Balanced Load: pairing long and short tasks
In cases where the length of independent tasks can reasonably well be estimated, tasks of different lengths can be combined to “chunks” of similar length.

Larger Chunk-size evens out the size of tasks
Chunks consisting of many tasks (large chunk-size) can result relatively consistent lengths of the chunks, even if the lengths of the tasks are not pre-determined and have large variations. However, this can lead to situations, where a large fraction of the processors is left unused, when by chance, a chunk consists of many very long tasks, or as in the figure below, the number of chunks is sightly larger than the closest multiple of the processors.
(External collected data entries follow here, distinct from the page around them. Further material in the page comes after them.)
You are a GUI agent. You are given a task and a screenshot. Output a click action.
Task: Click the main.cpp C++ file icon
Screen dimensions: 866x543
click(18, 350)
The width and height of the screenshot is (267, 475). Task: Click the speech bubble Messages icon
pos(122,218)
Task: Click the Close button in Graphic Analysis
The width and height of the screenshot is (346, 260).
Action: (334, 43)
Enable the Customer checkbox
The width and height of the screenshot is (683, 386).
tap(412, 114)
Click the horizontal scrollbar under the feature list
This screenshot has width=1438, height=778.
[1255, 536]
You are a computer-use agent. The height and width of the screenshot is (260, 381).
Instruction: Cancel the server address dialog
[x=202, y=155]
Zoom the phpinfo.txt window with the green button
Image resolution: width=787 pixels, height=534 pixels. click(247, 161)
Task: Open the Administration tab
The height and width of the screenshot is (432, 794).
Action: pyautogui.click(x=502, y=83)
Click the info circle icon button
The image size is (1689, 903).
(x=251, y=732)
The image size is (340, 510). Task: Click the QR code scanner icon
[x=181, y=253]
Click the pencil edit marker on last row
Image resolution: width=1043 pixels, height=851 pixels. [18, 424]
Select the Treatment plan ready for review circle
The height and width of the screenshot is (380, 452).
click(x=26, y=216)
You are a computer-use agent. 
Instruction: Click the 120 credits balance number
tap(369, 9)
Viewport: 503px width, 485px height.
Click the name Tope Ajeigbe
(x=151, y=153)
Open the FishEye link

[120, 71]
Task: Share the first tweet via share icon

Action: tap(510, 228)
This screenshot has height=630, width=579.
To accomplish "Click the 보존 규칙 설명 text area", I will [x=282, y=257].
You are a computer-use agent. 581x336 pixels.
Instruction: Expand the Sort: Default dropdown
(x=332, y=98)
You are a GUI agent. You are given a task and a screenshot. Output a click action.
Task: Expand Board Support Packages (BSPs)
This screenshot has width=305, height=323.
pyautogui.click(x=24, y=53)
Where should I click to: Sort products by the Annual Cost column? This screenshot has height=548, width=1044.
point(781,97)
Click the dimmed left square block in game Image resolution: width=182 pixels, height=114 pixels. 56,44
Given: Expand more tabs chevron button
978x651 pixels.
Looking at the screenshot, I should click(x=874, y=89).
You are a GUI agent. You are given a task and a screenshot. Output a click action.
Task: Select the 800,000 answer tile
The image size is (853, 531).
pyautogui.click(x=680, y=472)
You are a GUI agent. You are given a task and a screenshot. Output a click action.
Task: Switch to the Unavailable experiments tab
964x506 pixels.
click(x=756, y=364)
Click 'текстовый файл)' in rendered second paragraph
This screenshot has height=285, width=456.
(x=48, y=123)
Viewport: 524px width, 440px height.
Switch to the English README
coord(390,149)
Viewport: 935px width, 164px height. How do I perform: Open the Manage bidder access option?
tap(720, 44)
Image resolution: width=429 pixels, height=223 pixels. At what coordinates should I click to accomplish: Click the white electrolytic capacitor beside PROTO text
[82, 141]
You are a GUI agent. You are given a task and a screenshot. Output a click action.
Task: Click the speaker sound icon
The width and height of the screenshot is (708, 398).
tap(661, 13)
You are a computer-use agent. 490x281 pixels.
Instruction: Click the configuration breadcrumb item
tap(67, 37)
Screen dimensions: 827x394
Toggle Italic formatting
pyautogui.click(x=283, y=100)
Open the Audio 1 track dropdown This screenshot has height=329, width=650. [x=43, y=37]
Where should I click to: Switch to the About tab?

Smaller Chunk-size can sometimes behave better
Smaller chunk-sizes (and therefore more chunks) are better in avoiding waste of resources during the last step, however are inferior in averaging out the different lengths of tasks.

Task-queues
Creating a queue (list) of independent tasks which are processed asynchronously can improve the utilization of resources especially if the tasks are sorted from the longest to the shortest.
However, special care needs to be taken to avoid race-conditions, where two processes take the same task from the stack. Having a dedicated manager- process to assign the work to the compute processes introduces overhead and can become a bottle-neck when a very large number of computing processes are involved.
This also increases the amount of communication needed.
Key Points
Efficiently parallelizing a serial code needs some careful planning and comes with an overhead.
Shorter independent tasks need more overall communication.
Longer tasks can cause other resources to be left unused.
Large variations of tasks-lengths can cause resources to be left unused, especially if the length of a task cannot be approximated upfront.
There are many textbooks and publications that describe different parallel algorithms. Try finding existing solutions for similar problems.
Domain Decomposition can be used in many cases to reduce communication by processing short-range interactions locally.